"Dost thou think, because thou art virtuous, there shall be no more cakes and ale?" Shakespeare asked in Twelfth Night. There were cakes and ale aplenty at the Sugar Games, a literary dessert competition presented by PEN Center USA at Angel City Brewery in L.A. Thursday night.
KCRW's Evan Kleiman judged culinary merit, and I was the literary judge. Eleven entrants executed literary desserts for us to try, and there were three winners: Lady of the Rings was first, The Things They Curried came in second, and a book riffing on "A Tale of Two Cities" took third.
Each of those needs a little explaining, because in this contest, the story behind the dessert was as important as the taste. Well, almost as important.
The Lady of the Rings was a traditional Norwegian ring cake, a "kransekake," made by Ellen Snortland. It's a cone of stacked rings that starts wide and gets concentrically smaller; they taste a bit like coarser marzipan and have a touch of glaze. The customary decoration for the desert is little Scandinavian flags, these referred to different places in J.R.R. Tolkien's books. The things we liked about the dessert: It had wordplay ("Lady of the Rings" for "Lord of the Rings"); the origins of the "kransekake" are unclear, but pre-modern in a way that's a lot like the imaginary workd of Toklein's Middle Earth; and it was delicious.
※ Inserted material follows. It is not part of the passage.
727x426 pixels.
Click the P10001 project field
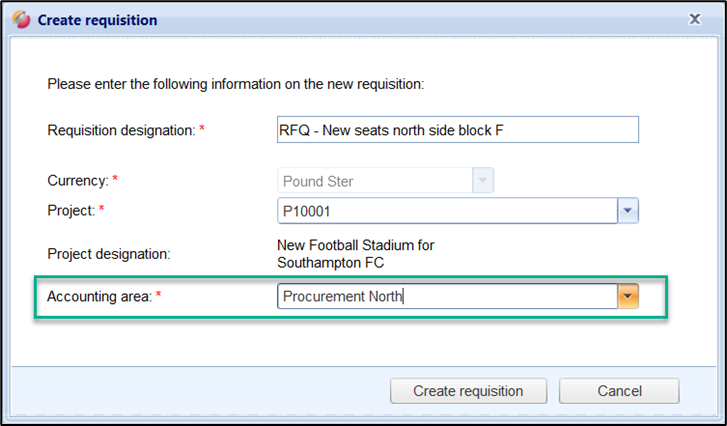point(446,211)
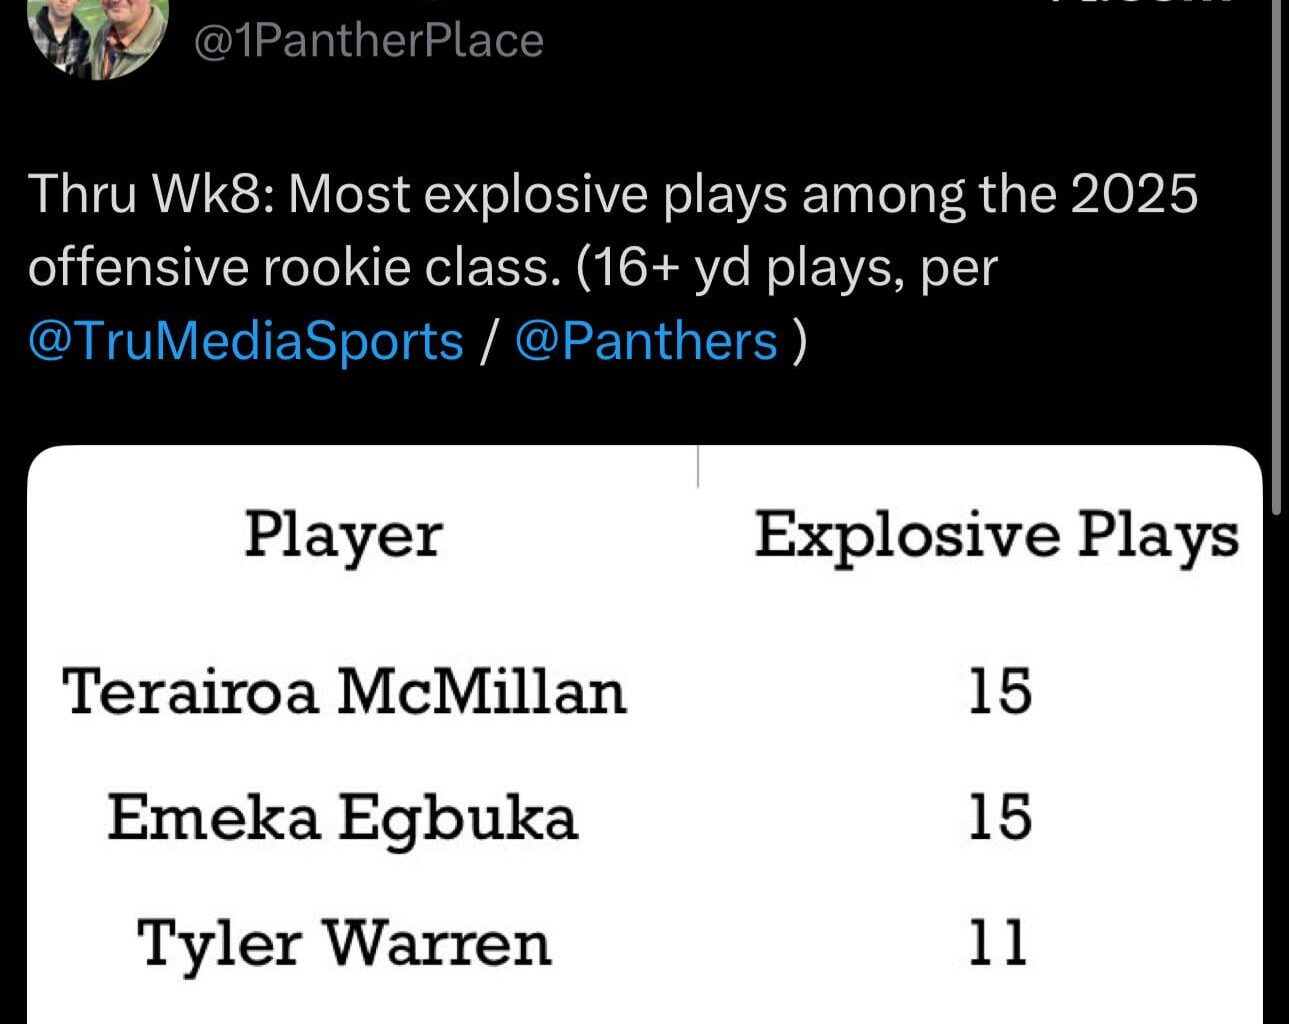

I should say here that if you ever find yourself judging a dessert competition, no matter how delicious something is, take no more than one bite or maybe two. Because at the end of the night you will wind up so overdosed on sugar you'll feel like someone slipped you Heisenberg's Blue Sky, and there's no turning back. Once it kicks in, you're gone.
The Things They Curried by novelist Diana Wagman took second. It's a play on Tim O'Brien's 1990 Vietnam war novel "The Things They Carried," now a staple in English classes. The dessert evoked Vietnam during the war: a rice pudding paddy topped by blood-red curried fruits and served with "Agent Orange" whipped cream. By having three separate elements, the structure of the dessert mirrored, in a small way, the siganture structure of O'Brien's book, which is told in related stories. And it tasted great, of course.
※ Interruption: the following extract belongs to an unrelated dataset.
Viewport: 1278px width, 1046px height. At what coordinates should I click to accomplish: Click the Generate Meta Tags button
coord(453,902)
The interesting thing about this competition is that if Kleiman were writing this, she could go into as much detail about the food side of the entries as I can about their bookishness.
In third place was a masterfully prepared cake by Cary Berkeley surrounded by printouts of illustrations from Charles Dickens' "A Tale of Two Cities." It was in the form of a tightly laced, colorful corset. Evan liked that the fondant was both homemade and edible, and I thought the bawdy presentation was something Dickens would enjoy.
If we had given an honorable mention I would have awarded it to the "Vampires in the Lemon Grove" lemon bars. The creator -- whose name I didn't catch -- had really connected with the story by Karen Russell. She described the story, including that it had a melancholy ending, explaining that it was why she added cloves. So, consider this the honorable mention.
The other entries were Game of Scones, Pudd'nhead Wilson, National Red Velvet Cake, Jimmy's Blues Blueberry squares (for James Baldwin), Huckleberry Sin, a pie whose title I have lost, and Rosemary's Baby.
It was the first time PEN has presented the event, but I hope it's not the last.